The problem >> Starting at the line that contains "For every named", repeat each line exactly through the last line of the listing, and repeat nothing else.

____________

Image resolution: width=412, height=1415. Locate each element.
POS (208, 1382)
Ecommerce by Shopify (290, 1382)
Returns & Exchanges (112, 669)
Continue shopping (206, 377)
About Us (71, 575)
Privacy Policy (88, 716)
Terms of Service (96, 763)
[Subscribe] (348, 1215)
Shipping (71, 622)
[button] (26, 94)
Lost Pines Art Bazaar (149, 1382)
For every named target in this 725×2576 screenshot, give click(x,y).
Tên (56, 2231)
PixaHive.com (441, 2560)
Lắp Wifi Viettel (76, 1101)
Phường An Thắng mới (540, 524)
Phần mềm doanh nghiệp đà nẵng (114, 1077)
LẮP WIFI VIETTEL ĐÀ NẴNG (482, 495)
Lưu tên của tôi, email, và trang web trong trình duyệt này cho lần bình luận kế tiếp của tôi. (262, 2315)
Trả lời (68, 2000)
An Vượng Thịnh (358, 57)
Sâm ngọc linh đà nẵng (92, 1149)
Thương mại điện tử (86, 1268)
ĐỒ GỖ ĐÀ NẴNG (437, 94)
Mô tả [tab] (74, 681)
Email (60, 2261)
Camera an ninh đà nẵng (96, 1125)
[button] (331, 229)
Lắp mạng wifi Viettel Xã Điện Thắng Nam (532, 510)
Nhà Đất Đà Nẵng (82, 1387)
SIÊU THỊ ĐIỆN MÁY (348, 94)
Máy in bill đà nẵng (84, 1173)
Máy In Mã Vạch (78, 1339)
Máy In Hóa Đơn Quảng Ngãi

____________

Answer to this task >>
For every named target in this 725×2576 screenshot, give click(x,y).
Tên (56, 2231)
PixaHive.com (441, 2560)
Lắp Wifi Viettel (76, 1101)
Phường An Thắng mới (540, 524)
Phần mềm doanh nghiệp đà nẵng (114, 1077)
LẮP WIFI VIETTEL ĐÀ NẴNG (482, 495)
Lưu tên của tôi, email, và trang web trong trình duyệt này cho lần bình luận kế tiếp của tôi. (262, 2315)
Trả lời (68, 2000)
An Vượng Thịnh (358, 57)
Sâm ngọc linh đà nẵng (92, 1149)
Thương mại điện tử (86, 1268)
ĐỒ GỖ ĐÀ NẴNG (437, 94)
Mô tả [tab] (74, 681)
Email (60, 2261)
Camera an ninh đà nẵng (96, 1125)
[button] (331, 229)
Lắp mạng wifi Viettel Xã Điện Thắng Nam (532, 510)
Nhà Đất Đà Nẵng (82, 1387)
SIÊU THỊ ĐIỆN MÁY (348, 94)
Máy in bill đà nẵng (84, 1173)
Máy In Mã Vạch (78, 1339)
Máy In Hóa Đơn Quảng Ngãi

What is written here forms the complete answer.